EXERCISE: Here is the task for the records below: repeat exactly the lines from the one with "Click Manage your apps link" to the one with "Task: Click the help question mark icon", both included, and nothing else.

- - - - - - -

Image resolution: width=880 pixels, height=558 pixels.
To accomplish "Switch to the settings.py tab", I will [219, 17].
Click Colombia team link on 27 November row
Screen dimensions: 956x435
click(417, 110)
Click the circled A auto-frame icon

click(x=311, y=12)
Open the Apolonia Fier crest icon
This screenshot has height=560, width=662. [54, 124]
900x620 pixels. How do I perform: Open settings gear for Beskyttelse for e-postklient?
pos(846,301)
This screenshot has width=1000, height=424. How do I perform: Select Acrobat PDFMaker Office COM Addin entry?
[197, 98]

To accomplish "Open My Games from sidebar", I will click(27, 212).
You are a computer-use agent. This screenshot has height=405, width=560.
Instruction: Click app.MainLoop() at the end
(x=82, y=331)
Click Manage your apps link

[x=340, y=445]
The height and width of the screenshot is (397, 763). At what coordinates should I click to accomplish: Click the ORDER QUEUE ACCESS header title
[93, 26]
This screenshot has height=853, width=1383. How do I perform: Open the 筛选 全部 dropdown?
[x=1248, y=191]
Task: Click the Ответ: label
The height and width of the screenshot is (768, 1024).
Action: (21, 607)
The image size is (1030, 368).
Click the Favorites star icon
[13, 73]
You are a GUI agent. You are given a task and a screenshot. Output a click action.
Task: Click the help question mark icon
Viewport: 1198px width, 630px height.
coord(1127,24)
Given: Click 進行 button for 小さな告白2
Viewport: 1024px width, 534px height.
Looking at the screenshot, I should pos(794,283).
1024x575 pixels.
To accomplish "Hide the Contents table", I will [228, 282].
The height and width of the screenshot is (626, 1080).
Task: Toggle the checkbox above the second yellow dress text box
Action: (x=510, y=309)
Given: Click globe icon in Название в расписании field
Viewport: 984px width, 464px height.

- - - - - - -

ANSWER SPACE:
Click Manage your apps link

[x=340, y=445]
The height and width of the screenshot is (397, 763). At what coordinates should I click to accomplish: Click the ORDER QUEUE ACCESS header title
[93, 26]
This screenshot has height=853, width=1383. How do I perform: Open the 筛选 全部 dropdown?
[x=1248, y=191]
Task: Click the Ответ: label
The height and width of the screenshot is (768, 1024).
Action: (21, 607)
The image size is (1030, 368).
Click the Favorites star icon
[13, 73]
You are a GUI agent. You are given a task and a screenshot. Output a click action.
Task: Click the help question mark icon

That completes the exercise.